Though surrounded by enemies, David knew safety with the Lord as his shepherd. He was fed, healed, and blessed. Everything he really needed was provided in abundance.

It’s not too much to think that David’s memorable song of trust was sounding loud and clear in the people of the early church. They found their way forward after Easter with the message of God’s deliverance. They leaned into the amazing news that Jesus was alive and would live with them and in them forever. With God their souls were safe. They practiced sharing this good message by holding Jesus as their only truth and his love as the guide to all their acts.

As we see in the other Bible texts today, it is a matter of faith to keep reminding ourselves that God sent Jesus to be our good shepherd. Jesus chose us all to be the sheep of his pasture, to dwell in his house and eat at his table.

Jesus helps us when there are wolves at the door, and when we are running scared. Jesus fills us with the Spirit we need in this world.  Because it can go well, or it can go badly for us.

Peter and John remembered this when they were detained and accused of being allied with demonic powers. In what demonic name had they acted? Peter let God’s Spirit reply saying, a man was healed here, and since when have demons ever done good? Demons enslave, but God saves, God delivers.

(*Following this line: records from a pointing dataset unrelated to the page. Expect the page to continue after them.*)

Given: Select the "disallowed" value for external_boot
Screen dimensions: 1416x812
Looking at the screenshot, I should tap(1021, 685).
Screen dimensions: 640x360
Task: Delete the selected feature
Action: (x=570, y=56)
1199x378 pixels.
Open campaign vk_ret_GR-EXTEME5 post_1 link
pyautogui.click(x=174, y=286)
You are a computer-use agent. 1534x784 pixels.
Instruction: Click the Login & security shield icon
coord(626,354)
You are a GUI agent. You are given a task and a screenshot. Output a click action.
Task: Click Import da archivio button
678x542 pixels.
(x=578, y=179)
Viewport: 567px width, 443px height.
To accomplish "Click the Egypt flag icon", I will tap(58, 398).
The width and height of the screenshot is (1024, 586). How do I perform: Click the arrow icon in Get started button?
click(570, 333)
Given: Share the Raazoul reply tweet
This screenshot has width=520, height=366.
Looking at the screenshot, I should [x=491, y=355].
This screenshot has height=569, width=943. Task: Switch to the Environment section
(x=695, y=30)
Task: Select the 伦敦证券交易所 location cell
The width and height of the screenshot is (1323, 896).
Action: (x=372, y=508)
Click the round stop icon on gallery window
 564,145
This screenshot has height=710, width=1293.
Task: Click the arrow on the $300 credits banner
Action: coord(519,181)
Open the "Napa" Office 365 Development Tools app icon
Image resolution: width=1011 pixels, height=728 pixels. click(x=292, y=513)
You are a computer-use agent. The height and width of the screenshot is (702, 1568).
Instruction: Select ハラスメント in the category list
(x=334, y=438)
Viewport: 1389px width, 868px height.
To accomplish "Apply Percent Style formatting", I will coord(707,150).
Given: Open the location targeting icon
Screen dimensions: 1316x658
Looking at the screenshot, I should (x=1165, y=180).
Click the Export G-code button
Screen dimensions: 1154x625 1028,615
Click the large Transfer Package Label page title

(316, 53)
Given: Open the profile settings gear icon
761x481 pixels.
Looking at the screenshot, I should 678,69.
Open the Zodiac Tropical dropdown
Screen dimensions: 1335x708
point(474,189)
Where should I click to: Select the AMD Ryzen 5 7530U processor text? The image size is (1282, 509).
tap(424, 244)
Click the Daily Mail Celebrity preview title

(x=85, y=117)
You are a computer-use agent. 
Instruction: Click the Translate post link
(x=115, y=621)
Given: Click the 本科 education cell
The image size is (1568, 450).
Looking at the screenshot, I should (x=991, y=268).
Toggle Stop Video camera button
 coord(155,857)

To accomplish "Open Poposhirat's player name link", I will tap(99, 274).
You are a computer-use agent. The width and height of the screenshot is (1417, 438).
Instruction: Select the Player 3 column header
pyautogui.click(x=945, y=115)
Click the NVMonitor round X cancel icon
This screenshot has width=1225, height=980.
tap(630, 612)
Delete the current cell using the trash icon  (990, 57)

God shepherds with love. God delivers by love. God calls by love. And there is no one whose name God does not know. It is not by our wisdom or faith that we belong to Jesus. Nor do we choose who else belongs to Jesus. It is all a matter of God’s grace and love.

Psalm 23 is pure poetry. It ends by saying that the Lord is goodness and mercy that simply will not let go. Not ever. To which David responds with his own gift: in your house, O Lord I will live and sing praises for as long as there are days. 

What possible response can we make to such gracious hospitality as God gives to us? Gratitude is a good beginning. Like King David, we can offer it in our songs, prayers, poems and in the love that flows mightily from God through us into this world.